Sharding question

(Sam) #1

I have one index which has around 10K documents which may grow
max 20K documents in few years,And i have another index which has more than 20Million documents and likely to grow more than double or triple in a year.

how to pick my shards per index , this is for 3 node cluster all being master eligible [ node.master: true and]

for 10K document shall i have 3 shards and 1 replica and for 20M documents index should i have 5 shards and 2 replica's ? If so , when i wanted to scale horizontally and add more nodes what will be the effect? and what should be the configuration if i wanted to add let's say 3 or 4 more nodes?


(Mark Walkom) #2

What sort of data is it?

(Sam) #3

20 Million Documents data is mostly user views/ratings and 10K document is just the tags for documents.

(Mark Walkom) #4

You should use time based indices for reviews, given they happen at a specific time. That means you can start with a daily/weekly/monthly index with a small shard count, and easily scale.

(Sam) #5

If using Time based index , i end up having 365 or 52 or 12 indexes , having 365 indexes is it a good thing?
and if i have to search/aggregate using Transport Client using java for last 30 or 90 day's do i have to specific all the indexes while building the query? little bit newbie here , and how to create time based indexes?

(Mark Walkom) #6

Depends on your data volumes. I'd imagine for that 50 million size you can go with monthly with 1-3 primary shards and one replica.

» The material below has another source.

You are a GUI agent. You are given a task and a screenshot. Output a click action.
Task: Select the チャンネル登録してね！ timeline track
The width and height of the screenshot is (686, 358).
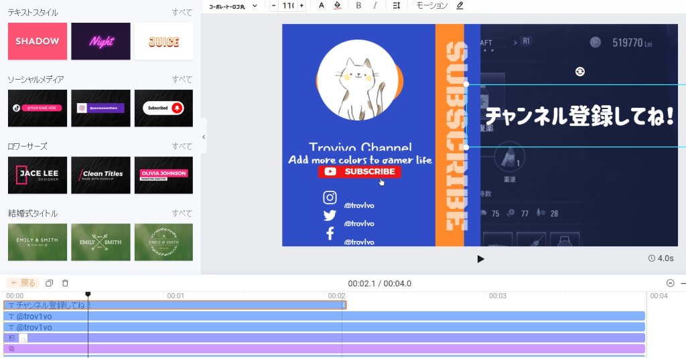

I'd use the java rest client if you are just starting. The transport one will be deprecated eventually.

(Sam) #7

Does Rest Client has Aggregate Builders and all other features like pagination, Bulk Operations...etc that Transport client provides?

(David Pilato) #8

Not yet. But this is coming...

(Sam) #9

Thanks , we are going production soon and will be using Transport Client, In Which version are you going to deprecate Transport client?

(David Pilato) #10

I don't know. @javanna probably knows.

(Luca Cavanna) #11

we will most likely deprecate Transport Client in 6.0 , and remove it in 7.0 .

(Miguel) #12

Shards shouldn't exceed 50 GB (undersharding) and shouldn't be less than 5 GB (oversharding). In your case (considering that my average size for that amount of logs never exceeds 50 GB) I would go for 1 shards and 2 more replicas for taking advantage of the other two nodes.
Remember that replicas are not backups, but they can provide you HA.